The Christmas Bird Counts (or CBCs) started in Toronto and 24 other locations across North America in 1900. They are the world’s longest-running citizen science initiative. During the weeks on either side of Christmas, birders the fan out on routes within defined count circles and complete a census of birds. London’s CBC has been occurring since 1910.
The City of London has grown in recent years beyond its original count circle, especially in the northeast part of the City. The CBC is carried out in London only at routes and feeders that fall within the circle.
It’s interesting to reflect on what remains the same and what has changed with the counts over the past many decades.
Technology has changed the look of CBCs. Instead of relying completely on paper records, data collected on each of the routes within a count circle can now be reported online using the eBird platform. The data are consolidated electronically too, and they are ultimately accessed by researchers digitally.
The value of the citizen science data is still very powerful. In fact, because of the usefulness of the early CBCs, many more count circles have been added. There are now more than 2,000 count circles across the Americas. Also, many more citizen science initiatives such as the Great Backyard Bird Count, Breeding Bird Atlassing, Project Feederwatch, and Swiftwatch have sprung up.
Some of the bird species seen in London have remained the same over the past century. In a January 7, 1939 London Free Press column titled “The Christmas Census”, naturalist W.E Saunders reported that American Tree Sparrows, Golden-crowned Kinglets, Herring Gulls, and Downy Woodpeckers were all seen in good numbers on the count day.
Some of the species that were hit or miss in the early 1900s are still hit or miss on the London count now. For example, Saunders wrote about the Northern Shrike having been an expected sighting that was missed. “We felt rather confident about this fellow, in advance, because several of us had seen him in recent weeks.”
Some of the bird species have changed. Saunders noted that “the Black-backed Woodpecker was found in its customary area, busily hunting those insects that work under the bark of dead spruces.” He also commented that Lapland Longspurs had frequently been seen almost up to December 25. There were 50 Lapland Longspurs on that year’s CBC. Another eye-catching tally was the Ring-necked Pheasants with a total of 34 individuals having been seen.

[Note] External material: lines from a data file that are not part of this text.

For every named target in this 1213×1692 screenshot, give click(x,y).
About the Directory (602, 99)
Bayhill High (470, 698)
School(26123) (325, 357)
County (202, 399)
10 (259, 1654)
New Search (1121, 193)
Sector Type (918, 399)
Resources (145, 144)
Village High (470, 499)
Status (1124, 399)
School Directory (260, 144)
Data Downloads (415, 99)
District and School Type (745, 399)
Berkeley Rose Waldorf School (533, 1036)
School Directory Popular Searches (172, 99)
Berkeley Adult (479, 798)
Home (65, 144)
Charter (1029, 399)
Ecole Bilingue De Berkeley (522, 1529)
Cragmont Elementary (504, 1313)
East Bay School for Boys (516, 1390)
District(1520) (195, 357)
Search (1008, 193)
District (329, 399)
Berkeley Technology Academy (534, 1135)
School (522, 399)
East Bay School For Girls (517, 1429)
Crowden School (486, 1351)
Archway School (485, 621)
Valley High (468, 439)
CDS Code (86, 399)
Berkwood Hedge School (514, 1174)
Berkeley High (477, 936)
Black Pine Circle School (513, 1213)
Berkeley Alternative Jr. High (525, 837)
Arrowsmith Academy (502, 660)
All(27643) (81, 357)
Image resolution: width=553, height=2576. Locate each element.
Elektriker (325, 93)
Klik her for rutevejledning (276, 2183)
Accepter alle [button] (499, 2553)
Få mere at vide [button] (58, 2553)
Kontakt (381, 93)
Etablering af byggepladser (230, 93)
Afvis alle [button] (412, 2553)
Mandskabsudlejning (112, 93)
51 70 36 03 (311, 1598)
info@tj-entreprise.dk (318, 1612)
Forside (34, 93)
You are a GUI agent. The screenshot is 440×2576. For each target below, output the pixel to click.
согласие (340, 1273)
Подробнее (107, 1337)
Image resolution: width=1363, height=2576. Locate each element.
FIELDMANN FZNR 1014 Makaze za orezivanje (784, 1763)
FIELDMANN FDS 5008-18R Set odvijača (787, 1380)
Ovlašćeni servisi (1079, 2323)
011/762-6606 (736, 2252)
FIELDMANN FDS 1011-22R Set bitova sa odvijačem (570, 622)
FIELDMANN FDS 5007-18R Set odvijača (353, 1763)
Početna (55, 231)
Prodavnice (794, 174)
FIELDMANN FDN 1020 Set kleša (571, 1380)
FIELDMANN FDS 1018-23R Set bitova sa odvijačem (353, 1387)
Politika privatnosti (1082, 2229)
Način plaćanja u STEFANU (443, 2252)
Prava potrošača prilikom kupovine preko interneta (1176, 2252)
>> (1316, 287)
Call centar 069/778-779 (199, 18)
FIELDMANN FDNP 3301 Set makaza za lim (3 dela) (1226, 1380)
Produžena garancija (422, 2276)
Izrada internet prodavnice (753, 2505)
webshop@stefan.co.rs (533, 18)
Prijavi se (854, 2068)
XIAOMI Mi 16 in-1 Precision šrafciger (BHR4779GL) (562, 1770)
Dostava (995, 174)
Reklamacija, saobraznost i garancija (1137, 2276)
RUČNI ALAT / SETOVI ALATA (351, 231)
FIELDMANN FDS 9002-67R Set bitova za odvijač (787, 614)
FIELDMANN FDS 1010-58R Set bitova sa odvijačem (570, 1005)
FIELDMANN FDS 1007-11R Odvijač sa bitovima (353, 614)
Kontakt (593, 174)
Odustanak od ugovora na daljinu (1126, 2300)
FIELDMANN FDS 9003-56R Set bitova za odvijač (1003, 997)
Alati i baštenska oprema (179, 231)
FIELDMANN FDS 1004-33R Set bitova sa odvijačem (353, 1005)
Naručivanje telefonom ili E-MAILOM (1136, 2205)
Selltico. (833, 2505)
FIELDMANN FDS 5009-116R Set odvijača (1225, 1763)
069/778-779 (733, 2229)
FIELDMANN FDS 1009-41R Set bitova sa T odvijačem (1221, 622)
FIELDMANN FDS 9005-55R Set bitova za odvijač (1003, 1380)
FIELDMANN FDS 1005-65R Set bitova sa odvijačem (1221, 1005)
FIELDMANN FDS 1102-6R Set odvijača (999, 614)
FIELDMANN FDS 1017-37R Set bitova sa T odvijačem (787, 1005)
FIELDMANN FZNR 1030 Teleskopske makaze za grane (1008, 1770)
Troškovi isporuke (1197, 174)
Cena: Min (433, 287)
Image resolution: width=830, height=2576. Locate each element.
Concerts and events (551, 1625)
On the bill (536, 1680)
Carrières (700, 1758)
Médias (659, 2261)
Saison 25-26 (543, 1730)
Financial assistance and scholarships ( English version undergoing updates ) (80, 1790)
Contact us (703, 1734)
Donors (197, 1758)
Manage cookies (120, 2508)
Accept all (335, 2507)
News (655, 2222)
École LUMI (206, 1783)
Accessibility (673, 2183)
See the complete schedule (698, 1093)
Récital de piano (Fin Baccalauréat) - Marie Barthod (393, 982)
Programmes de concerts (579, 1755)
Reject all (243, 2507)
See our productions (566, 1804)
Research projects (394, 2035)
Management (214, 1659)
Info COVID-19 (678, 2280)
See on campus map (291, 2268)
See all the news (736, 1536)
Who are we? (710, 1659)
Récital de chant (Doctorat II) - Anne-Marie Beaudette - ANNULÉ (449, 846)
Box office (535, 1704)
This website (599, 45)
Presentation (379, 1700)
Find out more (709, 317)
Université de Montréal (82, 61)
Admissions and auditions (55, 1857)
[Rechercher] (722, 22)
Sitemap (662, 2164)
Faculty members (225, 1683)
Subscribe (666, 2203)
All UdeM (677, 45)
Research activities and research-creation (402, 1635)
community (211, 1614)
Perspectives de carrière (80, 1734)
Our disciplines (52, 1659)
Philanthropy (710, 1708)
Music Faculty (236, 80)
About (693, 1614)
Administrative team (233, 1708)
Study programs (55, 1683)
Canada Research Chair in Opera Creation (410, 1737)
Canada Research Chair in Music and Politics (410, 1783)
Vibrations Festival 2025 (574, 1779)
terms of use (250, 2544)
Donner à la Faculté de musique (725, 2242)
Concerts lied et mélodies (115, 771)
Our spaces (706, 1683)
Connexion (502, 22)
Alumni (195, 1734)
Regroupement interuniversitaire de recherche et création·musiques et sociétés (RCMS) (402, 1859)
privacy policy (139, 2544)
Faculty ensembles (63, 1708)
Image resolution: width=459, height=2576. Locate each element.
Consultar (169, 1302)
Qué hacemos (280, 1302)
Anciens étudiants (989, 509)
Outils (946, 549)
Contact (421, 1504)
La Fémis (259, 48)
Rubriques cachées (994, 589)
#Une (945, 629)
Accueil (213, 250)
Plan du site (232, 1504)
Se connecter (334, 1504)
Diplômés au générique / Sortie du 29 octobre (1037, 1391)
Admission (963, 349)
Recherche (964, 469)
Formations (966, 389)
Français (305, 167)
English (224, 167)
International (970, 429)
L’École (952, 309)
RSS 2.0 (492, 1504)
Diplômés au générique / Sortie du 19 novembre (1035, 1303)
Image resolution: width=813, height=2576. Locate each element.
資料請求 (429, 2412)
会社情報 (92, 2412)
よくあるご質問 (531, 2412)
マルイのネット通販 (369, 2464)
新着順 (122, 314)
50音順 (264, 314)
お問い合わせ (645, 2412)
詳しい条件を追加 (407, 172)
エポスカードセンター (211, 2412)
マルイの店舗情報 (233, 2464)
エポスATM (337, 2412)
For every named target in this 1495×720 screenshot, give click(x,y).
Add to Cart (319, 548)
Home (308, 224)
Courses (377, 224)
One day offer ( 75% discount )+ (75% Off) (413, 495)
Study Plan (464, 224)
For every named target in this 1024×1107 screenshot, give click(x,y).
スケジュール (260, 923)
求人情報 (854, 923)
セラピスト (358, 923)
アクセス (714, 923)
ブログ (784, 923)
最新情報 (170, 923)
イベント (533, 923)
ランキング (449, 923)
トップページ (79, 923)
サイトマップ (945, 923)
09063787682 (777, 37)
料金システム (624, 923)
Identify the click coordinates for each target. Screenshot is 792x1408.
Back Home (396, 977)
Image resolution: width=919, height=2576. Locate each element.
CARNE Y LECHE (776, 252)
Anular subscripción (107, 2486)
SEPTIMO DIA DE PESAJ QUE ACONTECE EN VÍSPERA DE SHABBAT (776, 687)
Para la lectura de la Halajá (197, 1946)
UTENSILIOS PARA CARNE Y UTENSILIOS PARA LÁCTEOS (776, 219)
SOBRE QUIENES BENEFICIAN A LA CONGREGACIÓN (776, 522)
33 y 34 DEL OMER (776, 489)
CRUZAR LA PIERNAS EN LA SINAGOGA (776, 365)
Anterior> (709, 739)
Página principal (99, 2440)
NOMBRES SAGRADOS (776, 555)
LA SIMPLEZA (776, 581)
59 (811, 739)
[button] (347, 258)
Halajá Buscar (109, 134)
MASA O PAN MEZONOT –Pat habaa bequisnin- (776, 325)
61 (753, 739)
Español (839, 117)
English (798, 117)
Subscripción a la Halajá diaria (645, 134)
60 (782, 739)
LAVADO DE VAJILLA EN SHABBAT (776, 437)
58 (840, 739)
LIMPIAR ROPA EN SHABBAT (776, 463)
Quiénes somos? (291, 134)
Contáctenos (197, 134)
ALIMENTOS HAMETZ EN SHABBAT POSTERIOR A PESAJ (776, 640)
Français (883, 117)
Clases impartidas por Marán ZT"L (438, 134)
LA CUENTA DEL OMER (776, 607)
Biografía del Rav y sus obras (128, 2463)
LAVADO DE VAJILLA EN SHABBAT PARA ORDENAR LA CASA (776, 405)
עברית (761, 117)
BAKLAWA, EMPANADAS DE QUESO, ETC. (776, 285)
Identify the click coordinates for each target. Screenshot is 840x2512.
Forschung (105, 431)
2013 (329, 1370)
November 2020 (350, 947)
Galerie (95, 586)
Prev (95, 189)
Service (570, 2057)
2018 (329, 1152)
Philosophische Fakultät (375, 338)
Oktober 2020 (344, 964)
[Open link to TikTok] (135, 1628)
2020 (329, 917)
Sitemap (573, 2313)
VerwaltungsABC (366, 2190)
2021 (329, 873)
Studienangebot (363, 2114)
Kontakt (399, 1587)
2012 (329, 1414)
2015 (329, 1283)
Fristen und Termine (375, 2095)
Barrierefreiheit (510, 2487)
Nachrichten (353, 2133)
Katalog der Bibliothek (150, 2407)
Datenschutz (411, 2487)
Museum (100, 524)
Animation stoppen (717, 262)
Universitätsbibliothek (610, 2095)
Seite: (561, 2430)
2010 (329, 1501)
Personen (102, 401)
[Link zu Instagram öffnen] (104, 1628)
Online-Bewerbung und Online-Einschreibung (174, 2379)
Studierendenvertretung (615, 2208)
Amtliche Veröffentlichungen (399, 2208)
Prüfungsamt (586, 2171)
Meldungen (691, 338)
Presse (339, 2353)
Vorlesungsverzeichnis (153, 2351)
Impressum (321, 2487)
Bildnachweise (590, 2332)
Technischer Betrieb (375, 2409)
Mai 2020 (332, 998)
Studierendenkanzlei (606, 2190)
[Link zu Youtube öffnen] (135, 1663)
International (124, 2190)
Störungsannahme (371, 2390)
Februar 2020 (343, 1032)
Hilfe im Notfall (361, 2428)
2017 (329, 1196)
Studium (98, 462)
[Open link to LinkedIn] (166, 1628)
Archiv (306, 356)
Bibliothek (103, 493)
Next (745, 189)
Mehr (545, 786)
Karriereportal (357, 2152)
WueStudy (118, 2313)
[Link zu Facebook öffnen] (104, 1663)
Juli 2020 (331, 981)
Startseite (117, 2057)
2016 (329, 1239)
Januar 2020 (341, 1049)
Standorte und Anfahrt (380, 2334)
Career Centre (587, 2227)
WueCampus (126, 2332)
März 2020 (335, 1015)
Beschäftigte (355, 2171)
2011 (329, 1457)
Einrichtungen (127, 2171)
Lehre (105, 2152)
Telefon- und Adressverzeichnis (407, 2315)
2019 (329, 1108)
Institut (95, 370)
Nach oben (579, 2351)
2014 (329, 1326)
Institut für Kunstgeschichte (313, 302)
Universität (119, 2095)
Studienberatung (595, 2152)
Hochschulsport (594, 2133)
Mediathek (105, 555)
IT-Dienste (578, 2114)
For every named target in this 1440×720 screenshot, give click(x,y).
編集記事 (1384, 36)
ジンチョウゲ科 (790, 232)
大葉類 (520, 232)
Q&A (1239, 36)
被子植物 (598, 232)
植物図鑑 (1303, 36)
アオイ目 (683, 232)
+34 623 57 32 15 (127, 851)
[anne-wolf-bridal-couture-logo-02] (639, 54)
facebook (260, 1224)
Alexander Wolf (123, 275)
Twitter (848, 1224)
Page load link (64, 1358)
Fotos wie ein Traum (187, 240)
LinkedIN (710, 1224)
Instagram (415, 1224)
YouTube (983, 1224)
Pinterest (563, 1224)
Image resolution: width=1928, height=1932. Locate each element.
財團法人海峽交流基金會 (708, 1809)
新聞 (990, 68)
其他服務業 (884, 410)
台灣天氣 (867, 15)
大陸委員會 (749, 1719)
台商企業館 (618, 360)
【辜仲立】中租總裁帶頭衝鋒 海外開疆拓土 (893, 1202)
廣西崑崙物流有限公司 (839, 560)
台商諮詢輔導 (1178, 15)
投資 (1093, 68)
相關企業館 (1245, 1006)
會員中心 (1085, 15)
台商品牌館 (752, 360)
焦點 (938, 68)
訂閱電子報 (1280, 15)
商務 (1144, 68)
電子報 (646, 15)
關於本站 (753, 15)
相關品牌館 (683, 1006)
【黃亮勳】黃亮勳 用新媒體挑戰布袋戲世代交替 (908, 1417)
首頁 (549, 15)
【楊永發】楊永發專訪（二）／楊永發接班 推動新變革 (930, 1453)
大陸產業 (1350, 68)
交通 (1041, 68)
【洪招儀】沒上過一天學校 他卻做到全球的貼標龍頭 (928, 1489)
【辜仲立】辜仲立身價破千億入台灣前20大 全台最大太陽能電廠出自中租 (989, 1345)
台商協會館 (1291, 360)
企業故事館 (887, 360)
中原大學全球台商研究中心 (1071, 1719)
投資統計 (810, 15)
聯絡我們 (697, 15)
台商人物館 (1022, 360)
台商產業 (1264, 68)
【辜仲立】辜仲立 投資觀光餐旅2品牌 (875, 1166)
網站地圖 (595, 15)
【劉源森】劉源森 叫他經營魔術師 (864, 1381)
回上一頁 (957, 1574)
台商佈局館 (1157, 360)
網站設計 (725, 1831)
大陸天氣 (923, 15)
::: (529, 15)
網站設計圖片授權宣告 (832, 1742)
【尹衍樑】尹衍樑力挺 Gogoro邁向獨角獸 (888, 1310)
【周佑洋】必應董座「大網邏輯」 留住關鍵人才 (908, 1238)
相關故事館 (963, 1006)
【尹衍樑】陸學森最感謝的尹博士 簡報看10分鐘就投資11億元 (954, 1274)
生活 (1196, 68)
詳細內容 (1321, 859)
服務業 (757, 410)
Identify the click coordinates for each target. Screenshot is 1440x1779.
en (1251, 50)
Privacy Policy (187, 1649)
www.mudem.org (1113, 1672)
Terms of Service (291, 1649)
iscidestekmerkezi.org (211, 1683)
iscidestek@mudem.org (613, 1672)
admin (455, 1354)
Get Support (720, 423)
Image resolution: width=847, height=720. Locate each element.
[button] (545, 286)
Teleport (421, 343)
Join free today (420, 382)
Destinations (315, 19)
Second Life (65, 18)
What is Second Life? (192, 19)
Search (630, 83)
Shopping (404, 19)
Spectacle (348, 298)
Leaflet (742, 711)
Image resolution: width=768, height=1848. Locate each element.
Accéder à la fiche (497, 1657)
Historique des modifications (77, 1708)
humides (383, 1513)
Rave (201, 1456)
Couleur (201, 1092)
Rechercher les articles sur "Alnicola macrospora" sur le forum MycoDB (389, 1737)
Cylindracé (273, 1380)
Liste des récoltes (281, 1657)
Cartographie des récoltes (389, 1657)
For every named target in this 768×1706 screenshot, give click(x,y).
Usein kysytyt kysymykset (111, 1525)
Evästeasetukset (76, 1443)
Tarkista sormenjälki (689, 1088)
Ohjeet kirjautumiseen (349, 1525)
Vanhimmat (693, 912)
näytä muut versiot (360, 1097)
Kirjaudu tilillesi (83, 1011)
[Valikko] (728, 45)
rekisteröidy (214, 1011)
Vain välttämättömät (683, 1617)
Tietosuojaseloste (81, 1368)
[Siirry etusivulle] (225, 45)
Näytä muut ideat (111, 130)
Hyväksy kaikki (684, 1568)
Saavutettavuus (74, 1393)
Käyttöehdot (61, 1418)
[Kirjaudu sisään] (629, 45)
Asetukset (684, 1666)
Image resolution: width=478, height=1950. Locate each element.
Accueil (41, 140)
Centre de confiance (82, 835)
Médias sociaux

This year, no-one would expect Black-backed Woodpecker or flocks of Lapland Longspurs to be seen on the London CBC routes. If multiple sightings of Pheasant were logged, most would be attributed to birds escaped from a game farm.
On the other hand, London birders now routinely have species such as Carolina Wren and Red-bellied Woodpecker on the count.
Bird scientists study the year-over-year CBC data in an effort to determine what has caused the population shifts. In some cases it will be habitat loss or insecticides or range change driven by climate change.
Some common bird names have changed in the past hundred years. Saunders referred to Snowbirds instead of Dark-eyed Juncos and he called the Northern Shrike a Butcherbird.
It is interesting to see that the Northern Cardinal populations have remained robust in the London area for more than a century. Saunders reported on scores of them decades ago and they can still be seen and heard in good numbers today. This is one of the many reasons that the Northern Cardinal was officially proclaimed to be the City of London’s official bird in 2021.